What to work on
Only these lines should appear, exactly: the one containing "The height and width of the screenshot is (608, 1026)." and every line after it through the end of the material below.

▽

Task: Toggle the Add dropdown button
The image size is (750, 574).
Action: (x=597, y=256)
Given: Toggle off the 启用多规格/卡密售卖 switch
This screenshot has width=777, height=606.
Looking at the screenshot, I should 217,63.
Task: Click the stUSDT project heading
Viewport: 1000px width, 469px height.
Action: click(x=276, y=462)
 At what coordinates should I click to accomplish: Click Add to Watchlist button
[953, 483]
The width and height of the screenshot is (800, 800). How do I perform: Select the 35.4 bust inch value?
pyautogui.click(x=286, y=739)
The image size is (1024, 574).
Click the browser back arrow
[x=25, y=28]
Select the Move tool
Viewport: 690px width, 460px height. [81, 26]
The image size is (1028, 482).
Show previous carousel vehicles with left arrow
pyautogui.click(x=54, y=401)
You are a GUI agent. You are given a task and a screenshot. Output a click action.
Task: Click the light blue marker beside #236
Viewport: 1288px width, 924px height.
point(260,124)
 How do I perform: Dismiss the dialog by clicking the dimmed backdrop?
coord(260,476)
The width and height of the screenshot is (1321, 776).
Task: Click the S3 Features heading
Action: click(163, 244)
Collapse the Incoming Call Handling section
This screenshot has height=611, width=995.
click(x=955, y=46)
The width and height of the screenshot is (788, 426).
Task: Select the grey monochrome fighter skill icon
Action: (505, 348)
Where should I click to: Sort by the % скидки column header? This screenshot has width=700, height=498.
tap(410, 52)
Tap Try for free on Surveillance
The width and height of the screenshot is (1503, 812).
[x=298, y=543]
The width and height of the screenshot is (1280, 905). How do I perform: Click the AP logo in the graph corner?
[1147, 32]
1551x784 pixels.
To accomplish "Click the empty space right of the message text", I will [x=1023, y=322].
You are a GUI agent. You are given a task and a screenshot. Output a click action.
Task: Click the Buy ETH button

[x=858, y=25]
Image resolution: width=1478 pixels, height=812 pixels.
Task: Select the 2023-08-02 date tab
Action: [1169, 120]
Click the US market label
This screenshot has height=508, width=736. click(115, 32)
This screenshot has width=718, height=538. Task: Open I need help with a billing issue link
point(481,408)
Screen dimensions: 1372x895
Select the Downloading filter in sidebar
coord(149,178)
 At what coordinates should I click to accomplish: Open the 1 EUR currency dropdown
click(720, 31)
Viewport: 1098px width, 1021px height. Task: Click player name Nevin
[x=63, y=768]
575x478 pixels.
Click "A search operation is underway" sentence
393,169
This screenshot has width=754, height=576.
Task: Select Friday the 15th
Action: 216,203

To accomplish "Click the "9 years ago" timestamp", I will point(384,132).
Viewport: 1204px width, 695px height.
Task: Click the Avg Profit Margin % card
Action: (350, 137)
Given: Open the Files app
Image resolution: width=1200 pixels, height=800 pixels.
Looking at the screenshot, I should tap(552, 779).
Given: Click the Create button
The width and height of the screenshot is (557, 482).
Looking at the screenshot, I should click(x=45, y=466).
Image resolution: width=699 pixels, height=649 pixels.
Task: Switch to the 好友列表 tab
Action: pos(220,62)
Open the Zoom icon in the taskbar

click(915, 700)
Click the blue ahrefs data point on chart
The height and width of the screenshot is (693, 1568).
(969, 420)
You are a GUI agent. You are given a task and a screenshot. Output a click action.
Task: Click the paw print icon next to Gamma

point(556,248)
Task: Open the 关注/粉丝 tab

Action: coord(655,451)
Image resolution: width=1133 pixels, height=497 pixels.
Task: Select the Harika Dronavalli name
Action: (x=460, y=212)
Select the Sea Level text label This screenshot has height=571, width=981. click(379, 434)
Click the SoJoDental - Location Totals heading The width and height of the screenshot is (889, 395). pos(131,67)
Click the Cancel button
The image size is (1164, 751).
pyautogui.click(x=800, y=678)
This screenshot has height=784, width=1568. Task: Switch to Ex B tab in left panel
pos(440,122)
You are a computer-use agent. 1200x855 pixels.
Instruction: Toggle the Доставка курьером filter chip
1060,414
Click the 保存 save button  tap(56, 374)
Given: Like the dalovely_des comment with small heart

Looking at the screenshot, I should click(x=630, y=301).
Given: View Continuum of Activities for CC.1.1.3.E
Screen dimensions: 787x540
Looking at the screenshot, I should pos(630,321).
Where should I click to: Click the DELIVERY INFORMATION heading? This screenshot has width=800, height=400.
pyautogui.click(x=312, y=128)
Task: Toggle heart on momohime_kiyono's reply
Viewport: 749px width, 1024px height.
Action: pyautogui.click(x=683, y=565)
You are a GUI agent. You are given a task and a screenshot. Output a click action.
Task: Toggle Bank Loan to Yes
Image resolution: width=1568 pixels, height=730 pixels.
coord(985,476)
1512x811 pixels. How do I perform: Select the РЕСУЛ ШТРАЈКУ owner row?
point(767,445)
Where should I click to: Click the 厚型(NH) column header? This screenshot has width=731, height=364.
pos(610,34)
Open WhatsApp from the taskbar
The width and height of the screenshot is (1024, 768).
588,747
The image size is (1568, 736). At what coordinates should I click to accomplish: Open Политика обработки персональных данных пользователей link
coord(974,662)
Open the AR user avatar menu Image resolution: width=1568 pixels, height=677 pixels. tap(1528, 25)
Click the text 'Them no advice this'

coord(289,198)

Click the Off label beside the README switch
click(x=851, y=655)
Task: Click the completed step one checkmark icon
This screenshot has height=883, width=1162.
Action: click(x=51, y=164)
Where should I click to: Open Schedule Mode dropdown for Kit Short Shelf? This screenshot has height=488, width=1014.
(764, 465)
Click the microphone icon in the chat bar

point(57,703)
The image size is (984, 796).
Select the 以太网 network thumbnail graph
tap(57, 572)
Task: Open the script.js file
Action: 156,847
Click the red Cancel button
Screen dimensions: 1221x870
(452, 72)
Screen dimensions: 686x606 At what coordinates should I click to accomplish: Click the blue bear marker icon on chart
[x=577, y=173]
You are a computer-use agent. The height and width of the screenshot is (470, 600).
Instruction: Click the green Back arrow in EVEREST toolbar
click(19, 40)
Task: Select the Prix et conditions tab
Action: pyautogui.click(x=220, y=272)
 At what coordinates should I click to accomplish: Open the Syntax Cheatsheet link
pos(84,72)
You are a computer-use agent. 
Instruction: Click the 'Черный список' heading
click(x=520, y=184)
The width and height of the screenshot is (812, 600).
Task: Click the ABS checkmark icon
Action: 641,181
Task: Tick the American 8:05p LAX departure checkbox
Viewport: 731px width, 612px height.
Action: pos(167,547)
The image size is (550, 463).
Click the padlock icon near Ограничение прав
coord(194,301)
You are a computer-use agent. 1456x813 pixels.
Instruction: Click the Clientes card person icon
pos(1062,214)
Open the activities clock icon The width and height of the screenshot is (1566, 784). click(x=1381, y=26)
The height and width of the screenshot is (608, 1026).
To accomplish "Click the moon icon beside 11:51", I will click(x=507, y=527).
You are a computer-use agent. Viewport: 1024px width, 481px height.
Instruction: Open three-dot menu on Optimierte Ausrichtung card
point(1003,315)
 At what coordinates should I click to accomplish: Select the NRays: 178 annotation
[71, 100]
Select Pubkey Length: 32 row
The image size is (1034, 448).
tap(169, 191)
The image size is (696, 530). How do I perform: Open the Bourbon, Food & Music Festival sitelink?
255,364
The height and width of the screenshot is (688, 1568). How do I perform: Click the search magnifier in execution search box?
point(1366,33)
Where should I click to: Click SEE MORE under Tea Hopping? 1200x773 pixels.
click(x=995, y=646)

△

Answer
The height and width of the screenshot is (608, 1026).
To accomplish "Click the moon icon beside 11:51", I will click(x=507, y=527).
You are a computer-use agent. Viewport: 1024px width, 481px height.
Instruction: Open three-dot menu on Optimierte Ausrichtung card
point(1003,315)
 At what coordinates should I click to accomplish: Select the NRays: 178 annotation
[71, 100]
Select Pubkey Length: 32 row
The image size is (1034, 448).
tap(169, 191)
The image size is (696, 530). How do I perform: Open the Bourbon, Food & Music Festival sitelink?
255,364
The height and width of the screenshot is (688, 1568). How do I perform: Click the search magnifier in execution search box?
point(1366,33)
Where should I click to: Click SEE MORE under Tea Hopping? 1200x773 pixels.
click(x=995, y=646)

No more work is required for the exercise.